È lecito dare tributo a Cesare o no? La domanda è perfida: tu che hai preso tra i dodici sia Matteo, raccoglitore di tributi a Cesare, sia Simone lo zelota, il guerrigliero armato pronto all’insurrezione, tu con chi stai? Sei un collaborazionista, o un sovversivo?
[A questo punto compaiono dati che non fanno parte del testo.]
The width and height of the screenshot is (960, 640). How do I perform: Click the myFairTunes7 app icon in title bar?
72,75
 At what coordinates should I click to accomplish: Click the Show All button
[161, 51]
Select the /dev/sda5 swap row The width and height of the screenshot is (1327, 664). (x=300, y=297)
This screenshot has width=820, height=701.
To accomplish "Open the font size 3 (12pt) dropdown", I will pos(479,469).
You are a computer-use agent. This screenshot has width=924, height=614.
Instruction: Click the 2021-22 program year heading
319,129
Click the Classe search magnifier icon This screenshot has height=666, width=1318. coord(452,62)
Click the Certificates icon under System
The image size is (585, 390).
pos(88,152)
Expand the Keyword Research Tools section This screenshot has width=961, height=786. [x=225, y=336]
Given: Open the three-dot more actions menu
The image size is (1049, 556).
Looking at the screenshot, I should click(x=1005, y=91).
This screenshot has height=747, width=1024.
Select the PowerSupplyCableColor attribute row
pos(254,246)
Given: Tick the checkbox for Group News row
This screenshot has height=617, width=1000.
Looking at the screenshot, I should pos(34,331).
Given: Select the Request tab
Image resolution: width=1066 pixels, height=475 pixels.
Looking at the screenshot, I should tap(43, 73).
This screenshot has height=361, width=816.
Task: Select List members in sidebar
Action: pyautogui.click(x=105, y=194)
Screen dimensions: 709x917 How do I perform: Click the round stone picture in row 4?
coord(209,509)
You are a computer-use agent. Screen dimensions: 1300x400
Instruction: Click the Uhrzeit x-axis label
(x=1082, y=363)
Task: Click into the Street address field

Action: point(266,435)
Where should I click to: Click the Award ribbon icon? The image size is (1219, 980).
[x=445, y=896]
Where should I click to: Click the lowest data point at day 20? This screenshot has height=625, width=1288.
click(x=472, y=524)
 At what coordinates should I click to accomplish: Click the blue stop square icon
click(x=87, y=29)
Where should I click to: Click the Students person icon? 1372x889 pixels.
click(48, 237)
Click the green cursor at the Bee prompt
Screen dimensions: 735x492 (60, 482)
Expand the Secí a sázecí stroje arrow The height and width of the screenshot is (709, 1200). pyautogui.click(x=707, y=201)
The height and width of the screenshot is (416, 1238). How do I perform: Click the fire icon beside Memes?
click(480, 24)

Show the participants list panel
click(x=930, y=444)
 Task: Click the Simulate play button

Gesù risponde con due cambi di prospettiva. Muta il verbo dare in restituire: restituite a Cesare ciò che è di Cesare. Usa un imperativo, forte, collocato all’inizio della frase, che non si riferisce né ad una moneta, né ad un imperatore, né ad un tributo specifico, ma ad un comandamento complessivo. Ridate indietro a Cesare e a Dio, perché nulla di ciò che hai è davvero tuo. Di nulla sei padrone, tutto è dono, che viene da prima di te e va oltre te. Esistere non è un diritto, prima ancora è un debito. Sei in debito verso Dio e verso gli altri, genitori, amici, storia, cultura, lavoro: anche sul tuo pane quotidiano è impressa la storia d’innumerevoli mani, e la mano di Dio. Un tessuto di debiti è la tua vita: paga il tuo debito d’amore, di benessere, di salute, d’istruzione. Vita va, vita viene. Da altri a te, da te ad altri, in circuito aperto. Dal momento che inizi ad esistere, tu esisti in alleanza. Anzi, sintesi di due alleanze, crocifisso alla croce di due amori: quello di Dio e quello degli uomini.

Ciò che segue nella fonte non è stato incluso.